Sylvert souleva le couvercle de la théière, mais là non plus, rien.
« Et même dans le port de Hautesherbes, les rues se vident. Vos déchargeurs foutent le camp, bon sang ! »
Le vieux seigneur Groëe leva une paire d’yeux fatigués sur le prêtre :
« Comment leur en vouloir ? Eux n’ont pas tout perdu, alors ils cherchent à sauver le peu qu’il leur reste. Pour moi, hélas, il est déjà trop tard… Si seulement je m’étais moins entêté, si j’avais réfléchi plus que ça… Si seulement feu ma tendre épouse m’avait légué un brin de sa jugeote !
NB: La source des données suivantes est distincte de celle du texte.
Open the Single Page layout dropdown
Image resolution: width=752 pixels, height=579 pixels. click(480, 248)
« Théophore tient d’elle, c’est indéniable. À croire que c’est de moi qu’Euphème tirait sa bêtise… Quant à Mélorianne, la pauvre petite, on ne le saura pas : elle est partie trop tôt. Trop tôt pour avoir des erreurs à regretter… »
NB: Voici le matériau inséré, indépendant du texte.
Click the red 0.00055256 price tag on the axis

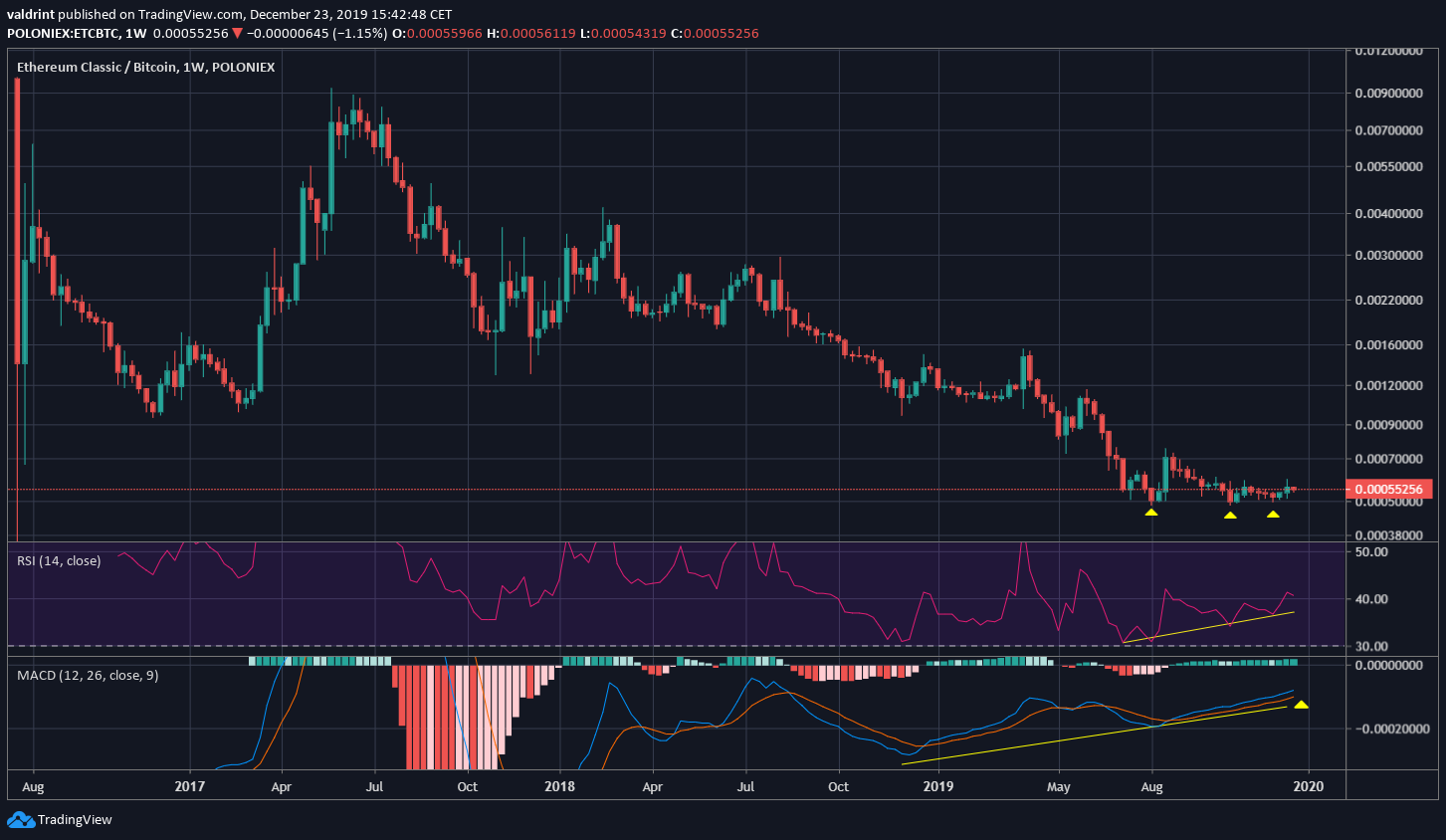point(1391,489)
Emilphas, qui se mordait les doigts pour ne pas interrompre le maître des lieux, éclata soudain :
« Vos sujets désertent votre domaine, et cela vous est égal ? »
Sylvert sourit tristement :
« Il est des choses en marche plus grandes que moi-même ou que ma lignée. Tandis que ma rage envers Euphème m’aveuglait, la Cannirnosk a changé. Les familles fondatrices sont en train de s’effriter… Daogan n’était qu’un représentant de cette évolution, un aperçu des transformations à venir. Dans tout le pays, la gent paysanne prend les armes et ce n’est pas moi ni ma pitoyable bêtise qui pourrons y changer quoi que ce soit ! »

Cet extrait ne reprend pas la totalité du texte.